══ Entries supplied ══
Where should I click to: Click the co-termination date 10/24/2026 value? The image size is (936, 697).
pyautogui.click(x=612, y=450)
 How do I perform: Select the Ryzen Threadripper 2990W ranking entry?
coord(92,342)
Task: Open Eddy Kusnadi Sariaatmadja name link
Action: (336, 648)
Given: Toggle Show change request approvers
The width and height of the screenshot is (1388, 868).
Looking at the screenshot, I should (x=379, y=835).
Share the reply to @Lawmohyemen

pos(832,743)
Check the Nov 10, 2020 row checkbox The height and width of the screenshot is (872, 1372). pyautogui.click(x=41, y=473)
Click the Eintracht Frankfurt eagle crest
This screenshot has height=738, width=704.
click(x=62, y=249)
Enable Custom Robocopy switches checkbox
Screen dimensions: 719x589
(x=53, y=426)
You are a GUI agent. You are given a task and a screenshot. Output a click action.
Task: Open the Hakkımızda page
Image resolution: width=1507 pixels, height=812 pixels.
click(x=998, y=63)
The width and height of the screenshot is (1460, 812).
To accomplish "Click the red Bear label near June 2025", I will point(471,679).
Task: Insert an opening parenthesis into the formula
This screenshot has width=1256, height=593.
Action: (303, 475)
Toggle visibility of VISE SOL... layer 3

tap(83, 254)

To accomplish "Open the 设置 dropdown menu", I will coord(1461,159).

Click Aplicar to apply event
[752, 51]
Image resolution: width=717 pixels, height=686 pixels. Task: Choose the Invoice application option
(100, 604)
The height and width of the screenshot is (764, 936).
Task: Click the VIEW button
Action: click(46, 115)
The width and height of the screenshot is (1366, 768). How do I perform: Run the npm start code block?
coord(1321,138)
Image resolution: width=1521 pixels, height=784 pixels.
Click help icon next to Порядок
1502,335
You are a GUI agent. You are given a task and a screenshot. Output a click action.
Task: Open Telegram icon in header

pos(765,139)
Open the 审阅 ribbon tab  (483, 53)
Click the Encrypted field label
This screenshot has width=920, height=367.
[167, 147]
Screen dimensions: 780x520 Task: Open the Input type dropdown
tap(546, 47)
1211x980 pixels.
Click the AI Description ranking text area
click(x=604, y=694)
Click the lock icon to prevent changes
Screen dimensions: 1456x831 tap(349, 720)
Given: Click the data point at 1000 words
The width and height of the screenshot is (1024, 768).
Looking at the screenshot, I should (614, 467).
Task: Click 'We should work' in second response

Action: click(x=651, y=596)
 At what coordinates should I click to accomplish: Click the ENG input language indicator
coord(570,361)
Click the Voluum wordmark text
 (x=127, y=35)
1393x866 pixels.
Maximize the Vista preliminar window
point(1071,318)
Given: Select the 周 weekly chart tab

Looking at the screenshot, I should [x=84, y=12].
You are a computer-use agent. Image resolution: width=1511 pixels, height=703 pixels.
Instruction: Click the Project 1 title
═══
- [The task] Reformat the data above as a JSON list of strings, with each line of the data as its own string. Omit the blank lines.

- [Exercise response]
[
  "Where should I click to: Click the co-termination date 10/24/2026 value? The image size is (936, 697).",
  "pyautogui.click(x=612, y=450)",
  " How do I perform: Select the Ryzen Threadripper 2990W ranking entry?",
  "coord(92,342)",
  "Task: Open Eddy Kusnadi Sariaatmadja name link",
  "Action: (336, 648)",
  "Given: Toggle Show change request approvers",
  "The width and height of the screenshot is (1388, 868).",
  "Looking at the screenshot, I should (x=379, y=835).",
  "Share the reply to @Lawmohyemen",
  "pos(832,743)",
  "Check the Nov 10, 2020 row checkbox The height and width of the screenshot is (872, 1372). pyautogui.click(x=41, y=473)",
  "Click the Eintracht Frankfurt eagle crest",
  "This screenshot has height=738, width=704.",
  "click(x=62, y=249)",
  "Enable Custom Robocopy switches checkbox",
  "Screen dimensions: 719x589",
  "(x=53, y=426)",
  "You are a GUI agent. You are given a task and a screenshot. Output a click action.",
  "Task: Open the Hakkımızda page",
  "Image resolution: width=1507 pixels, height=812 pixels.",
  "click(x=998, y=63)",
  "The width and height of the screenshot is (1460, 812).",
  "To accomplish \"Click the red Bear label near June 2025\", I will point(471,679).",
  "Task: Insert an opening parenthesis into the formula",
  "This screenshot has width=1256, height=593.",
  "Action: (303, 475)",
  "Toggle visibility of VISE SOL... layer 3",
  "tap(83, 254)",
  "To accomplish \"Open the 设置 dropdown menu\", I will coord(1461,159).",
  "Click Aplicar to apply event",
  "[752, 51]",
  "Image resolution: width=717 pixels, height=686 pixels. Task: Choose the Invoice application option",
  "(100, 604)",
  "The height and width of the screenshot is (764, 936).",
  "Task: Click the VIEW button",
  "Action: click(46, 115)",
  "The width and height of the screenshot is (1366, 768). How do I perform: Run the npm start code block?",
  "coord(1321,138)",
  "Image resolution: width=1521 pixels, height=784 pixels.",
  "Click help icon next to Порядок",
  "1502,335",
  "You are a GUI agent. You are given a task and a screenshot. Output a click action.",
  "Task: Open Telegram icon in header",
  "pos(765,139)",
  "Open the 审阅 ribbon tab  (483, 53)",
  "Click the Encrypted field label",
  "This screenshot has width=920, height=367.",
  "[167, 147]",
  "Screen dimensions: 780x520 Task: Open the Input type dropdown",
  "tap(546, 47)",
  "1211x980 pixels.",
  "Click the AI Description ranking text area",
  "click(x=604, y=694)",
  "Click the lock icon to prevent changes",
  "Screen dimensions: 1456x831 tap(349, 720)",
  "Given: Click the data point at 1000 words",
  "The width and height of the screenshot is (1024, 768).",
  "Looking at the screenshot, I should (614, 467).",
  "Task: Click 'We should work' in second response",
  "Action: click(x=651, y=596)",
  " At what coordinates should I click to accomplish: Click the ENG input language indicator",
  "coord(570,361)",
  "Click the Voluum wordmark text",
  " (x=127, y=35)",
  "1393x866 pixels.",
  "Maximize the Vista preliminar window",
  "point(1071,318)",
  "Given: Select the 周 weekly chart tab",
  "Looking at the screenshot, I should [x=84, y=12].",
  "You are a computer-use agent. Image resolution: width=1511 pixels, height=703 pixels.",
  "Instruction: Click the Project 1 title"
]